I don’t think there’s a logged position of the “events”; there’s only a logged time. The position of the rover may be accurate from RTK, but only at 5Hz or 10Hz. The photos are never taken exactly at the moment of a 10Hz observation, and the M+ does not interpolate positioning live. That interpolation only happens in post-processing.
The pos.event file only comes from RTKLIB post-processing, and that is an interpolation of the post-processed observations.
You could develop a workflow where you use the accurate LLH positions logged (that’s a separate log) and then extract the timestamps from the .ubx in order to interpolate between the closest events. By the time you go to that work though, you may as well post-process the entire dataset.
We’re mapping a series of small rivers, streams and their embankments over a period of 10 months. Some have limited access points, the take-off and landing zones are going to be restrictive and gaining access permission troublesome, thus being able to set out ground targets unlikely. The areas to be mapped are typically long and thin, so 20m wide x 600m long, up to 40m wide by 1000m long. We will be able to use the government CORS network for NTRIP, so I’m confident we can achieve a very accurate base position, and if possible one, perhaps at best two GCPs using another RS2 with LoRA to the RS2 base. This is a location for on of the streams/rivers # 22°28’42.5"N 114°02’18.0"E
You will need some checkpoints along the way, just so you can prove to your customer that your results are accurate. These small strips are prone to warping and bending, especially when we are talking about the 1 km one. I would also suggest to have some control points, like 5 pr 1 km when using PPK.
As @TB_RTK mentioned, then PPK doesn’t solve all problems. You still some pretty imprecise encoders on a platform like the P4P. Usally I get errors from 4-7 degrees with the scene is referenced to ground by plenty GCP’s.
With PPK, the resultant accuracies of the antenna position are typically between 1-4cm. Flying with a multirotor that uses a gimbal will add additional positional error unless the “lever-arm” offsets are used in the post-processing process. That error is on the order of 15cm for an aircraft like the DJI P4P.
This strip “warping” and “bending” is can be entirely avoided by using a pre-calibrated camera with known internal parameters (F, PX, PY, C1, C2, C3, T1, T2).
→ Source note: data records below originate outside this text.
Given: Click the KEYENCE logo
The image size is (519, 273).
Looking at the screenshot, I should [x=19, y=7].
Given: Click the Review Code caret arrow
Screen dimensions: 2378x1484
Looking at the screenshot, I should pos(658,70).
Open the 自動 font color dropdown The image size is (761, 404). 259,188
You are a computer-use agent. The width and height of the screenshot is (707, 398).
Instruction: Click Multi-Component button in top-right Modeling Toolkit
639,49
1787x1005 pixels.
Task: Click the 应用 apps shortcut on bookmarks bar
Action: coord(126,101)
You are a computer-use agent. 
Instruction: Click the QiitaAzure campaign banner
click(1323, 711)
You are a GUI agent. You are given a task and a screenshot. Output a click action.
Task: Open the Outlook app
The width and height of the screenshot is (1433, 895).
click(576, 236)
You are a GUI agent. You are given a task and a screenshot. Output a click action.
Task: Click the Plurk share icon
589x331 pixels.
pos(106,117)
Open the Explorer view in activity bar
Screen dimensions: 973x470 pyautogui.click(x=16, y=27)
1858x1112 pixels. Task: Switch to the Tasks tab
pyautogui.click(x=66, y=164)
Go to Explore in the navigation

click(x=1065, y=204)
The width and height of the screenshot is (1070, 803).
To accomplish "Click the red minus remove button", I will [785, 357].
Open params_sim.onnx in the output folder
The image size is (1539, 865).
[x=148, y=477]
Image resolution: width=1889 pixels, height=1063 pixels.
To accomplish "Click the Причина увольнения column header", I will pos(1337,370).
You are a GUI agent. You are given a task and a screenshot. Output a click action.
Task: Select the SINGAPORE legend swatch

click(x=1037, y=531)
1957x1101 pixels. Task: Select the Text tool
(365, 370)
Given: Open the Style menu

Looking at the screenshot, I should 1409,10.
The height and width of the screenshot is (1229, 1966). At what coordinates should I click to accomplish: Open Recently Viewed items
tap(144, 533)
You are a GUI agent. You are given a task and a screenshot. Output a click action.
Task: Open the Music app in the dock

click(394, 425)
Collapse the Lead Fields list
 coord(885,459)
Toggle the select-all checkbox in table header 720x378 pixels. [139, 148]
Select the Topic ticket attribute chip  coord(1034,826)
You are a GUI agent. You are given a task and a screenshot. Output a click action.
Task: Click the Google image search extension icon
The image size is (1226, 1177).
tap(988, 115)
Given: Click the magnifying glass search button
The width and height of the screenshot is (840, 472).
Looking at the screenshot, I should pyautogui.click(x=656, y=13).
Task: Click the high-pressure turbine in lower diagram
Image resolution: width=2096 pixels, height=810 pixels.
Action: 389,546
With single-strip coverage, control will still be needed to reduce the roll error. I also fully agree with using checkpoints to determine the real error.
The main requirement for Reach M+ is a hot shoe connection to a drone camera. DJI Phantom 4 Pro v2 camera doesn’t provide hot-shoe access, so there’s no easy way to integrate the receiver with it. I’m afraid that the only alternative is to use GCPs for precise mapping.
I’d like to notice that Reach M+ supports UAV mapping in PPK only. If you connect it to the drone’s camera hot shoe, Reach can provide you with centimeter-accurate coordinates in PPK. In such a case, you don’t need to place many GCPs, as they just can help you to verify the accuracy.
Thanks for your input. We’re using P4P’s modified with the Teoboard/M+ PPK system. This triggers the camera and provides the event.pos file from the M+ log
Good point. Yes, I have the measurements for the camera offset, so we’ve got that covered. Camera calibration is something which we need to implement so I’ve been reading through the documentation James provided.
I just want to make sure you really have that covered, because the X/Y shift of the antenna will not be embedded anywhere in the EXIF, and it will be entirely vairable based on the tilt of the platform. If it’s a gimballed system, the photogrammetry software will be unable to estimate it either.